WHAT THE EXERCISE ASKS:
Resume the tips from the book Choose the Life You Want, starting right after their last sentence.

A compilation of tips by Tal Ben-Shahar, PhD, lecturer at Harvard University for positive psychology from his book CHOOSE THE LIFE YOU WANT.

1.Choose to choose 
Feeling trapped? Ask yourself these questions:

  • What do I have to do for my life to be the way I want it to be?
  • Where do I want to go?
  • How do I intend to get there?
  • Write about your options, discuss your situation with those you trust.
  • Refuse to accept, “I have no choice” as an answer.

Choosing to choose is not easy. It requires not only effort but also courage. It is about being deliberate and strategic instead of just going with the flow. It is about charting unknown paths instead of resigning yourself to the road already taken. It is about being willing to struggle and fail.

2.Be mindful of the wonder

  • Mindfulness is a choice, and it is something we can practice.
  • Read Helen Keller’s essay, “Three Days to See.”

What are everyday things that you overlook?

  • The sunrise
  • The song of the birds
  • The sunshine on your skin
  • The wind in your hair
  • The beauty of the sea
  • The gift of sight, hearing, feeling, touching, tasting

     

3. Reach in anger or take a step back
Psychologist George Loewenstein has conducted research on “hot” and “cold” states. A hot state is when emotions are at a high intensity and we feel a strong urge to do something or refrain from something; a cold state is when the intensity of the emotions is low and our rational mind is more dominant in the decision-making process.

Awareness of the state makes us more likely to take the necessary precautions when in a sexual encounter, or decide to take some time to cool off when in the throes of anger.

SUPPLIED INFORMATION:
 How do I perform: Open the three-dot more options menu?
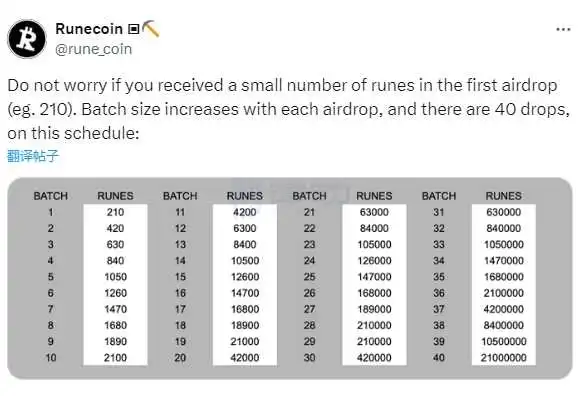563,29
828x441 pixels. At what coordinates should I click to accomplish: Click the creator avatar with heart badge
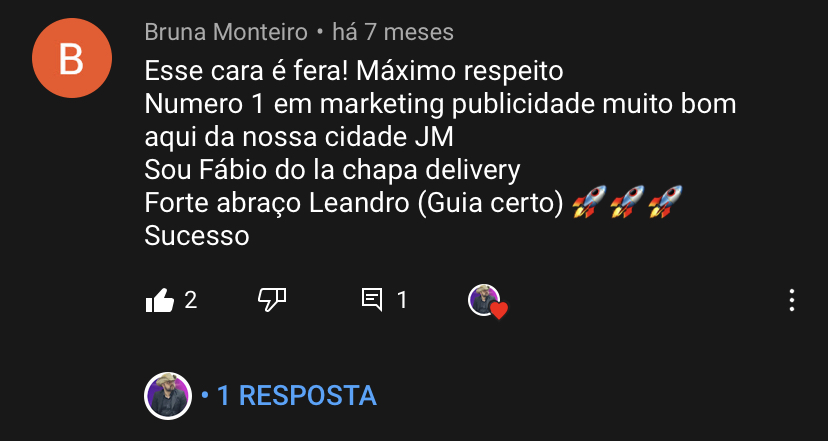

TASK RESPONSE:
4.Think and act purposefully

  • Psychologist Mark Williams and his colleagues say, “Rumination is part of the problem, not part of the solution.”
  • Expressing your emotions will help you. Writing them down or verbalising them to a friend.

5.Carry yourself with confidence and pride

The way we hold our body sends a message not only to others but also to ourselves.

6.Make a difference

You can start by doing 3 good deeds for others. Write gratitude letters by highlighting how they have added value to your life.

7.Procrastinate or Just Do It

Feeling stuck, take five-minutes off. Do something fun, and get back to the task at hand.

8.Hold a grudge or forgive

Holding a grudge is like continuously pulling on the knot, and it becomes tighter; letting go of a grudge is like loosening our grip, and the knot becomes easier to untie.

9.Actively learn the lessons of hardship (Loss and grief)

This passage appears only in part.